A nova geração mantém a filosofia 'Jinba Ittai -- a ligação entre o automóvel e o condutor. Mazda
Motor

Cavalo e cavaleiro são um só corpo no Mazda CX-5?

Experimentámos o novo CX-5 de 2,5 litros e 141cv de potência que honra a linguagem de design Kodo.

Vítor Norinha

Os japoneses da Mazda lançaram a terceira geração do Mazda CX-5. São 14 anos de sucessos ininterruptos, com vendas mundiais de mais de cinco milhões de unidades das duas gerações anteriores, e com Portugal a registar mais de três mil unidades vendidas.

Experimentámos o novo CX-5 de 2,5 litros e 141cv de potência que honra a linguagem de design Kodo, as opções tecnológicas das motorizações e-Skyactiv G e, sobretudo, o respeito pela filosofia Jinba Ittai, numa clara ligação entre o cavalo e o cavaleiro -- que se adapta à indústria automotiva: uma ligação entre o automóvel e o condutor.

Se o Mazda CX-5, nas gerações anteriores, era um SUV que se impunha na facilidade de condução, de reação perante obstáculos e de conforto, com a suspensão perfeitamente afinada, a terceira geração aposta – como não podia deixar de ser – em mais tecnologia, sobretudo ligada à informação e ao infoentretenimento.

A novidade foi a integração de série do sistema Google, sendo que o veículo vem com o Google Assistant e posteriormente terá o assistente de IA da plataforma, o Google Gemini. Este poderá vir instalado com a entrega do automóvel ou só após a atualização do software.

O motor a gasolina e-Skyactiv G de 2,5 litros com tecnologia Mazda M Hybrid, tem uma potência de 141cv, ligeiramente abaixo das potências apresentadas na geração anterior.

O utilizador do CX-5 tem à disposição uma navegação conectada através do Google Maps, interação por voz e aplicações através do Google Play. Adverte a marca que estas funcionalidades estarão disponíveis por um período experimental, findo o qual haverá que a ligar ao pagamento de uma taxa de subscrição.

Para que as aplicações funcionem é necessário um dispositivo smartphone com sistema operativo iOS ou Android compatível e um cartão SIM com pacote de dados e um operador de serviços móveis.

Este interface homem-máquina (HMI) com a Google integrada é ainda acompanhada de novos sistemas de ajudas à condução, incluindo travagem automática perante obstáculos ou manutenção na faixa de rodagem, e um monitor de visão de 360 graus, incluindo a visão do piso.

No interior temos um ecrã tátil central e um painel de instrumentos digitais de 10,25 polegadas, sendo que as funções essenciais continuam a ser controladas por botões no volante ou comandos pelo som da voz.

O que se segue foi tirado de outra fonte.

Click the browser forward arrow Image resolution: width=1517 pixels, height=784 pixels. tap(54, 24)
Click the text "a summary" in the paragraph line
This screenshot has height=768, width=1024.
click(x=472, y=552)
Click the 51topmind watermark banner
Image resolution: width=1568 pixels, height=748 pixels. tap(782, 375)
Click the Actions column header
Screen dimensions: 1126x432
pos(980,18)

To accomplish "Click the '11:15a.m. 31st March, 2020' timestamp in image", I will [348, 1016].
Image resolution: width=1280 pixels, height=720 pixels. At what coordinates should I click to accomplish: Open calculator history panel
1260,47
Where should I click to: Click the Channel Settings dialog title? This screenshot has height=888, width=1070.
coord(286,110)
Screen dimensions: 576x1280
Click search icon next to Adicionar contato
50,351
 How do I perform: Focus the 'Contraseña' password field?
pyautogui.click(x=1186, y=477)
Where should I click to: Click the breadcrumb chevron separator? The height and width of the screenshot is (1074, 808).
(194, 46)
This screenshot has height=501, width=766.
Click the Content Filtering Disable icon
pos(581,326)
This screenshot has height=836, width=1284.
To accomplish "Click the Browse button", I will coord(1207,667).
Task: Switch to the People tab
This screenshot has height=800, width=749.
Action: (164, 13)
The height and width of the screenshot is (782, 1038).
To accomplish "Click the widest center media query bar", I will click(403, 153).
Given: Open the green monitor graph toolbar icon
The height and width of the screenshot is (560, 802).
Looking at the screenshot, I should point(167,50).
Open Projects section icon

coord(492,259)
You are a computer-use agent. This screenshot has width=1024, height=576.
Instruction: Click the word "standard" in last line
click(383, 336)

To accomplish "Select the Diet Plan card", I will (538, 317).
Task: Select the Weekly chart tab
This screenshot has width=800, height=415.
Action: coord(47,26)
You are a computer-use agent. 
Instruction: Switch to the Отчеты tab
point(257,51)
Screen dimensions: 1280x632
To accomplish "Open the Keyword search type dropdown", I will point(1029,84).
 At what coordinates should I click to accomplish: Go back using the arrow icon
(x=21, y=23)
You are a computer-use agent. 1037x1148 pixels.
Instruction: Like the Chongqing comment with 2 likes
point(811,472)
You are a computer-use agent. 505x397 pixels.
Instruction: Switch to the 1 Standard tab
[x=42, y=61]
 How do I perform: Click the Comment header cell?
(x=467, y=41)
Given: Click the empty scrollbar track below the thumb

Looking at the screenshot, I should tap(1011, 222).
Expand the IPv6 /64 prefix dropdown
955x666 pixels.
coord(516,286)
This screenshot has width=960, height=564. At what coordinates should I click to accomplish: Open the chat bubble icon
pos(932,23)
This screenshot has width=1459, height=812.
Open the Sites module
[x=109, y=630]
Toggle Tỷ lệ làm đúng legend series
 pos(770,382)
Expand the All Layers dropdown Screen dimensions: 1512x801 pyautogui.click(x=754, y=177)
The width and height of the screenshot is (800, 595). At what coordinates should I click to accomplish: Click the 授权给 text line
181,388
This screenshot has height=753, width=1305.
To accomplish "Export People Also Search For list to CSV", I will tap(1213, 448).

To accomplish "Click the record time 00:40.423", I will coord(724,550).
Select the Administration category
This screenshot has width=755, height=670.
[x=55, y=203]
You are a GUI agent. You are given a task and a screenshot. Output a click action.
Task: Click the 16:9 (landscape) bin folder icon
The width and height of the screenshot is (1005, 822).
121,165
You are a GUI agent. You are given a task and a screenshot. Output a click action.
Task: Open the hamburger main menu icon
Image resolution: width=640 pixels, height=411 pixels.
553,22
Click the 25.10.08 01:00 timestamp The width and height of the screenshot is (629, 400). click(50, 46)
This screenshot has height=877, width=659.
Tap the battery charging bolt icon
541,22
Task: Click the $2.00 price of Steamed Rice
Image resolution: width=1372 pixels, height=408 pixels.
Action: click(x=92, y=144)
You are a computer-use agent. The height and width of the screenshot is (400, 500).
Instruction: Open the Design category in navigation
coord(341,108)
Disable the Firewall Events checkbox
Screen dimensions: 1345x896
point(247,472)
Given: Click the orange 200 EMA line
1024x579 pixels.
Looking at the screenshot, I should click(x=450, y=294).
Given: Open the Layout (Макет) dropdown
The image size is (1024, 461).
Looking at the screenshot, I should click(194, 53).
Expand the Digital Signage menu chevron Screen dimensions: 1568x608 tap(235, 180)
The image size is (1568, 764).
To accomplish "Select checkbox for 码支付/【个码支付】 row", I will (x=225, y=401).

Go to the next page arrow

O motor a gasolina e-Skyactiv G de 2,5 litros com tecnologia Mazda M Hybrid, tem uma potência de 141cv, ligeiramente abaixo das potências apresentadas na geração anterior, e um consumo médio de 7,0l/100km, subindo para 7,5l/100km no caso da versão com tração total.

A condução é silenciosa, boa insonorização com o desenho aerodinâmico a ajudar. De realçar a habitabilidade, com mais espaço para as pernas, enquanto os quatro níveis de equipamento respondem às necessidades de todo o tipo de consumidores.

A Mazda acredita que os futuros proprietários optarão pelo acabamento Exclusive-line, ou pelo acabamento de nível superior, o Homura.

O PVP recomendado começa nos 48.969 euros e chega a 52.469 euros, com IVA incluído.